En effet, pour devenir l'enfant de Dieu, il suffit de commencer à revêtir un . nouvel esprit, de commencer à être renouvelés dans l'homme intérieur selon l'image de celui qui vous a créés2. Ce n'est pas, néanmoins, que dès cette heure même où vous recevez le baptême, toute votre vieille infirmité ait disparu; non : la rémission de vos péchés ne fait, que commencer votre rénovation dans la mesure où chacun de vous applique son goût aux choses spirituelles, si déjà ce goût vous est possible. Quant aux effets complets de cette rénovation, ils sont aussi opérés en vous, mais seulement en espérance, jusqu'à ce qu'ils s'achèvent en réalité, c'est-à-dire jusqu'à ce que votre corps lui-même soit renouvelé et changé en cet état meilleur d'immortalité et d'incorruptibilité dont nous serons revêtus à la résurrection des morts.

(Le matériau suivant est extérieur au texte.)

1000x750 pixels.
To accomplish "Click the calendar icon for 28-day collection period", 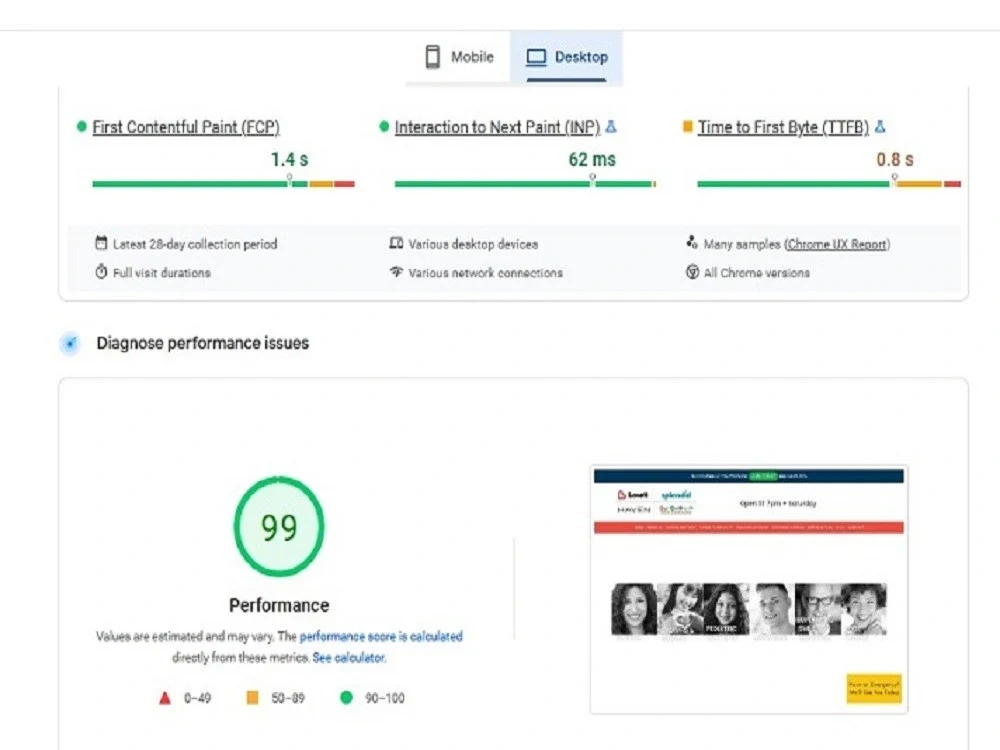I will pyautogui.click(x=101, y=243).
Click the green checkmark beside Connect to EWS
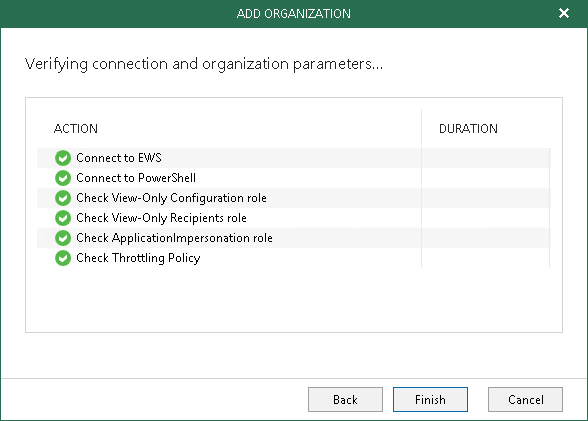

Car ce que Jésus-Christ appelle régénération : ce n'est pas certes celle qui s'opère déjà dans le baptême ; mais bien celle où le principe qui commence à nous renouveler par l'esprit, achèvera son oeuvre sur le corps en le perfectionnant. « Dans la régénération », dit-il, « quand le Fils de l'homme se sera assis sur le trône de sa majesté, vous vous assiérez, vous aussi, sur douze trônes pour juger les douze tribus d'Israël3 ». — Ainsi, dans le baptême, il se fait sans doute une rémission pleine et entière des péchés; mais se fait-il aussi immédiatement un changement plein et entier de l'homme,, qui le renouvelle ainsi pour l'éternité? Est-ce bien là ce qui arrive, je ne dis pas dans le corps même, car il est évident qu'il lui reste toujours sa tendance vers l'antique corruption et vers la mort, et qu'il ne doit être renouvelé que plus tard, à la fin des temps, alors que la rénovation sera vraiment totale? répétons-le : sans parler du corps, est-ce bien là ce qui se fait dans l'âme même qui est l'homme intérieur? Ah ! si le baptême produisait en elle un renouvellement total, l'Apôtre ne dirait pas : « Bien que chez nous l'homme extérieur se corrompe, l'intérieur au contraire se renouvelle de jour en jour4 ». Evidemment, se renouveler ainsi de jour en jour, ce n'est pas avoir acquis déjà l'entière rénovation; et par suite, l'homme reste encore sous le vieil empire dans la mesure de ce qui n'est pas encore en lui renouvelé.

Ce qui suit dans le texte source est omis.